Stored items
--- --- ---

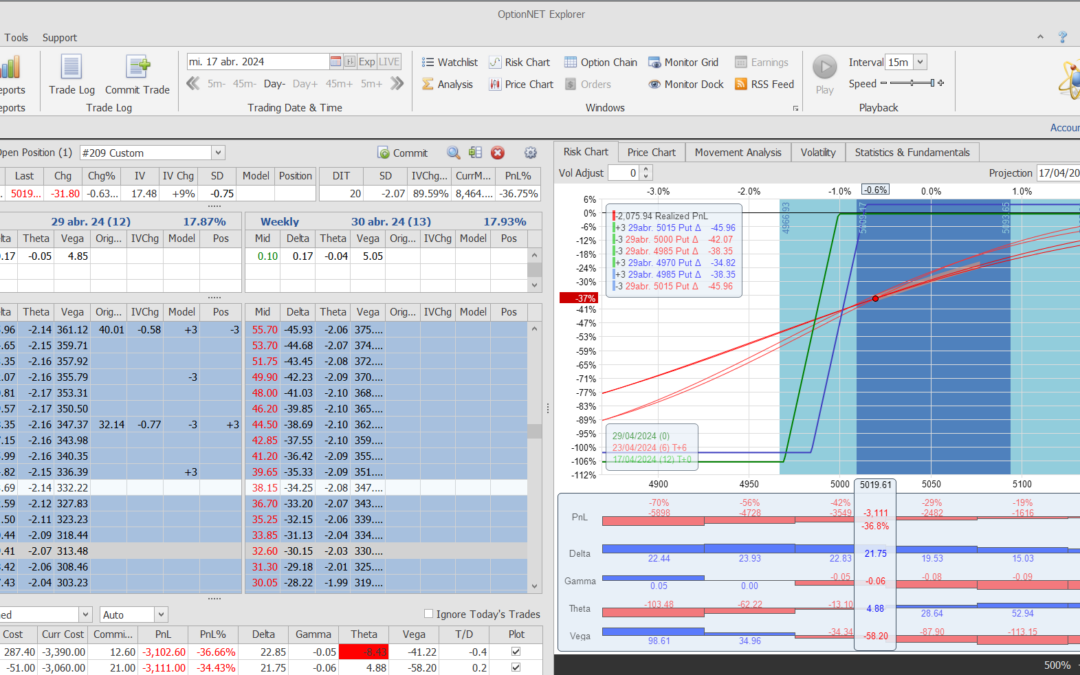The width and height of the screenshot is (1080, 675).
Task: Open the playback Interval 15m dropdown
Action: tap(919, 62)
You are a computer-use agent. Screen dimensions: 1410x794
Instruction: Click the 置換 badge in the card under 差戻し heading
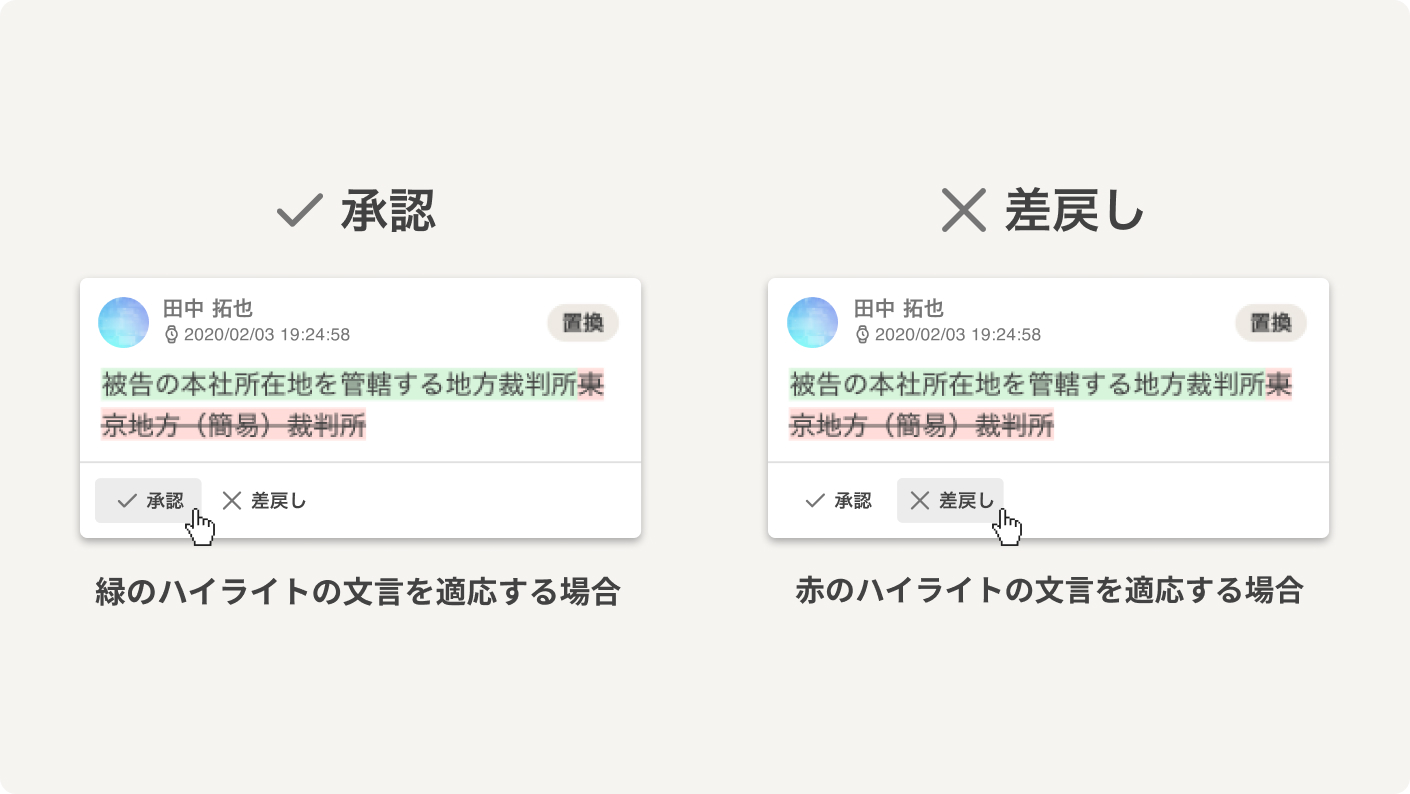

--- --- ---

:: What you need to do ::
Set down only the lines from the one with "You are a computer-use" through the end of the entries, exactly as they appear, leaving out each picture.

:: Answer to the problem ::
You are a computer-use agent. Screen dimensions: 1410x794
Instruction: Click the 置換 badge in the card under 差戻し heading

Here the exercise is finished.